When I saw Coraline Ehmke (one of the creators of the Culture Offset Pledge) speak at Great Wide Open in Atlanta only a few weeks ago she discussed the flaws with the concept of the Meritocracy as GitHub began distancing themselves from the term. In an ideal world a meritocracy is terrific – those with the best contributions reap the most influence. In the real world meritocracies are skewed by privilege and influence is disproportionately meted out to those with the most opportunities – white men (like myself). The symbolic step GitHub’s new CEO took in ditching the old tenet “United Meritocracy of GitHub” in favor of “In collaboration we trust” was the right one. Interestingly enough it was taken at Julie Ann Hovarth’s suggestion mere weeks before she resigned.
If equality in the tech field is of interest to you then please take a look at just about any of the links in this blog post. Browse the Geek Feminism Wiki for a while. Call out insensitive behavior when you see it. Volunteer your time or money to any one of the many organizations out there working on this stuff. Our modern tech industry is a thriving landscape of opportunity and innovation – let’s make sure it benefits everyone.
I also hope that all the organizations out there dedicated to educating women in tech thrive and expand and that SparkFun’s contributions help in that. Ultimately it seems that long-standing biases in the tech industry will only die off if we support equal access for the current and next generations of coders - something every one of us can do every day.

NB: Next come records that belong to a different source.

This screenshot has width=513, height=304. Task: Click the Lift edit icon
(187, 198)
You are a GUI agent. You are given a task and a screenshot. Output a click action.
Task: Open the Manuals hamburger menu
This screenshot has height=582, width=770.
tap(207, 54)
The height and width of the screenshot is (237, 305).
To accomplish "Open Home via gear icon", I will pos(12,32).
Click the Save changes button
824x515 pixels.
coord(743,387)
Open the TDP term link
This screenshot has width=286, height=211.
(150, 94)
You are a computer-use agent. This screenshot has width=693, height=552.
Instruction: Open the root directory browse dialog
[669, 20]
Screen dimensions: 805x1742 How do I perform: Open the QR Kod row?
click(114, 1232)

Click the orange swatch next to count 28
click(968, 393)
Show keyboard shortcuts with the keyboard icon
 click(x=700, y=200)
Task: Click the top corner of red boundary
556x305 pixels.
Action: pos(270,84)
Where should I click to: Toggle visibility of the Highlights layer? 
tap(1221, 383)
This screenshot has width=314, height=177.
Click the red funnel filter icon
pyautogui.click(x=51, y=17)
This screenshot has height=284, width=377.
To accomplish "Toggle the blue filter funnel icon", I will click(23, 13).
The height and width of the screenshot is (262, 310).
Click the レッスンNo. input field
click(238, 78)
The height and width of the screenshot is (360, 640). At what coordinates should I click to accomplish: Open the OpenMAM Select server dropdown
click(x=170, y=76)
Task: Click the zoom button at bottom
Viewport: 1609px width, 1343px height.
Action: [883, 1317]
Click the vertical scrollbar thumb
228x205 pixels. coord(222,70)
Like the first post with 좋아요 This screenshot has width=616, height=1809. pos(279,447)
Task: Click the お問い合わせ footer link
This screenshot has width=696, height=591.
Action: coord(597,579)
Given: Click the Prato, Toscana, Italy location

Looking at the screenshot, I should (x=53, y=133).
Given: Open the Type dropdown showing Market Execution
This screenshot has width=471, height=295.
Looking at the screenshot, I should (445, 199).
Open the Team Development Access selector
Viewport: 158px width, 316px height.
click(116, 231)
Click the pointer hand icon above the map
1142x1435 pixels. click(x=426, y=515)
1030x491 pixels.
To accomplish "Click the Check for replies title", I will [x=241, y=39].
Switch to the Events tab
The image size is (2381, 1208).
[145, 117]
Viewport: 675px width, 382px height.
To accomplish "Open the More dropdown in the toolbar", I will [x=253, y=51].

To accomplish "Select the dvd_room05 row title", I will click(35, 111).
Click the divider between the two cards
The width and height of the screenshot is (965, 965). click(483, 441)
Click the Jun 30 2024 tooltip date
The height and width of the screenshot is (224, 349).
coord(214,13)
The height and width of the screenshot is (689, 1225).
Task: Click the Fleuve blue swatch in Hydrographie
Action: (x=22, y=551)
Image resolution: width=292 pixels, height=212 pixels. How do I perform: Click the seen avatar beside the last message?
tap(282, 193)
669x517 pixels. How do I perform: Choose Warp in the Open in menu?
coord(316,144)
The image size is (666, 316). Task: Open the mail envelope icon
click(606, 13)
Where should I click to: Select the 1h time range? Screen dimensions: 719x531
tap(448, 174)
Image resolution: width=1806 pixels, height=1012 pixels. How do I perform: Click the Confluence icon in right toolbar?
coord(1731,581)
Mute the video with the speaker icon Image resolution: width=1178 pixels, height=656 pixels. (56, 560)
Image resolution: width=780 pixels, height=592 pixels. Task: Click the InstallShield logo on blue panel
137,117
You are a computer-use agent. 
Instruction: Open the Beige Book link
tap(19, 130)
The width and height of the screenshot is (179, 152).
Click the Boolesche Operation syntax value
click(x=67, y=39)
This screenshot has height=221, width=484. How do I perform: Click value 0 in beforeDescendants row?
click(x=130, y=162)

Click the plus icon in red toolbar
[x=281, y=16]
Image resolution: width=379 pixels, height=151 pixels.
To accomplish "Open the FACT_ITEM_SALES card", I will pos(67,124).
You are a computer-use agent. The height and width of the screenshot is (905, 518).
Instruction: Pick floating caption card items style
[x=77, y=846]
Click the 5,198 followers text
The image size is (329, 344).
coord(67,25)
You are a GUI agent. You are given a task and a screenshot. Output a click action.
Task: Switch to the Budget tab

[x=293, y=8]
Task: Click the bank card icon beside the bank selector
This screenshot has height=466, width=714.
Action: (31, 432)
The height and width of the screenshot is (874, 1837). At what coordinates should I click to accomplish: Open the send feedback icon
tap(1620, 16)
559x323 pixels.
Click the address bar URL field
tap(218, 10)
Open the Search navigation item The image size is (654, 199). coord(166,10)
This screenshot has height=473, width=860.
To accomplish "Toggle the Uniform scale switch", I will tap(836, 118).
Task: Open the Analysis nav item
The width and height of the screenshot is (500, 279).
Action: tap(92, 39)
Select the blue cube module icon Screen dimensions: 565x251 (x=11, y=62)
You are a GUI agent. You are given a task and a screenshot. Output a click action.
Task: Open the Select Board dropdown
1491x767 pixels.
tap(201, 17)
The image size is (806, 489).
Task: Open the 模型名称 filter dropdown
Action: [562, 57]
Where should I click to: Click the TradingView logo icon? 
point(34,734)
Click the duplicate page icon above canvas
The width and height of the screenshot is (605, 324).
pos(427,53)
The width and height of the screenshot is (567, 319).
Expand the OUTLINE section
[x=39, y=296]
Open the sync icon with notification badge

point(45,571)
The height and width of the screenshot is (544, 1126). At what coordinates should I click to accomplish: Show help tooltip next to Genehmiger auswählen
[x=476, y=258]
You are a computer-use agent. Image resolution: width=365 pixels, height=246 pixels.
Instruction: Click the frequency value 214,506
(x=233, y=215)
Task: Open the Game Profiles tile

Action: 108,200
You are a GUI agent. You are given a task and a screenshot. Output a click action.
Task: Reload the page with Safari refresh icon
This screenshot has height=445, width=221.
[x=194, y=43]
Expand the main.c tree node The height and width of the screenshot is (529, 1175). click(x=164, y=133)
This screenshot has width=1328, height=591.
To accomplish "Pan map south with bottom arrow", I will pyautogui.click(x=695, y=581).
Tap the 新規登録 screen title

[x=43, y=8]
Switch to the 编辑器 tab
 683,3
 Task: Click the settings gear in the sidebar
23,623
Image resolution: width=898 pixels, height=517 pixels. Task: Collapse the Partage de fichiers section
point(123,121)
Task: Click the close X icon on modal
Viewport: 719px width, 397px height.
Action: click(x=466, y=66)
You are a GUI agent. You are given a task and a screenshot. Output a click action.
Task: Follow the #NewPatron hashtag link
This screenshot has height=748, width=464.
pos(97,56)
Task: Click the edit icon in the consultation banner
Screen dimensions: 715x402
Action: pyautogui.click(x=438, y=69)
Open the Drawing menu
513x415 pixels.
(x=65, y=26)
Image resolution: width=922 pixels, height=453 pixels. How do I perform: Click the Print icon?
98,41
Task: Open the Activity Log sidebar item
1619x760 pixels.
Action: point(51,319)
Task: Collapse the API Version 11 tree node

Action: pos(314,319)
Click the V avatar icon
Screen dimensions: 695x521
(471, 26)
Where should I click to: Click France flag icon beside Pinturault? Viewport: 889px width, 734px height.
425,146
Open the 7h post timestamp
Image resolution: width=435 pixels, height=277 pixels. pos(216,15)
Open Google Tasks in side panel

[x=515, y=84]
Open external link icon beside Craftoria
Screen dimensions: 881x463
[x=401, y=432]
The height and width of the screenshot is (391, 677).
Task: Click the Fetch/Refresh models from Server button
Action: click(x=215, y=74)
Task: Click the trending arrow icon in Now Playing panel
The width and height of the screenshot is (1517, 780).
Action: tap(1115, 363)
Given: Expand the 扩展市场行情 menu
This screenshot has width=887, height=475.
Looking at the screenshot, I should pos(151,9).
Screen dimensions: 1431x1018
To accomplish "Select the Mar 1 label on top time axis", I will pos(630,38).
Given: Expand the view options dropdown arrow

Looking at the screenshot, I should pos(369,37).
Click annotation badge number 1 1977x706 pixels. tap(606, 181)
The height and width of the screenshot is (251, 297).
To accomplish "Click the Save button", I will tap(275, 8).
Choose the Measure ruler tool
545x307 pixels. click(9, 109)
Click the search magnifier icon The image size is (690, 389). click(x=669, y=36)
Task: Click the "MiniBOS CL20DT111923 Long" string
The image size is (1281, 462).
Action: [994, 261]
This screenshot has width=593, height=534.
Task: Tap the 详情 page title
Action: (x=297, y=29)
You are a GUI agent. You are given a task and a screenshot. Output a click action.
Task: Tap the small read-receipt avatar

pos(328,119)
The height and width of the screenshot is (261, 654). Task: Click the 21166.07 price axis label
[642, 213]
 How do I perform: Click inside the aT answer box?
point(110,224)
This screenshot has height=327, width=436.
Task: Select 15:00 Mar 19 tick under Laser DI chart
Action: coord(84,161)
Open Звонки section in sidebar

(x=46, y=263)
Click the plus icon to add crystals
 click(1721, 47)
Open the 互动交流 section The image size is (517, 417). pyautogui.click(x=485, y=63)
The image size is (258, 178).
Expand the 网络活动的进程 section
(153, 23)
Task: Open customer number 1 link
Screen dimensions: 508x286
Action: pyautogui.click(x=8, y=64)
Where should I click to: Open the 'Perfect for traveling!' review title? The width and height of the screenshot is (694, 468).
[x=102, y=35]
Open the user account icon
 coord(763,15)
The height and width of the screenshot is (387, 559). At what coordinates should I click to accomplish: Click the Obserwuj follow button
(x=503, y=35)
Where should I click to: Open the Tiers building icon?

The latest post from GitHub on the matter can be found here with greater detail about how the investigation was conducted and what it found. The original vague terminology was replaced with refreshingly explicit transparency - the kind GitHub is known for. It appears in this case the mistakes and errors of judgment were largely coming solely from Preston-Werner and the culture at GitHub is positive and supportive to the women who work there. This is exonerating for the company and certainly restores faith in their culture. The action prompted by the Culture Offset Pledge is still meaningful, though. While GitHub may have a good culture there are many places still that don’t, and organizations working to improve equality in the tech industry still deserve support from individuals and companies determined to act.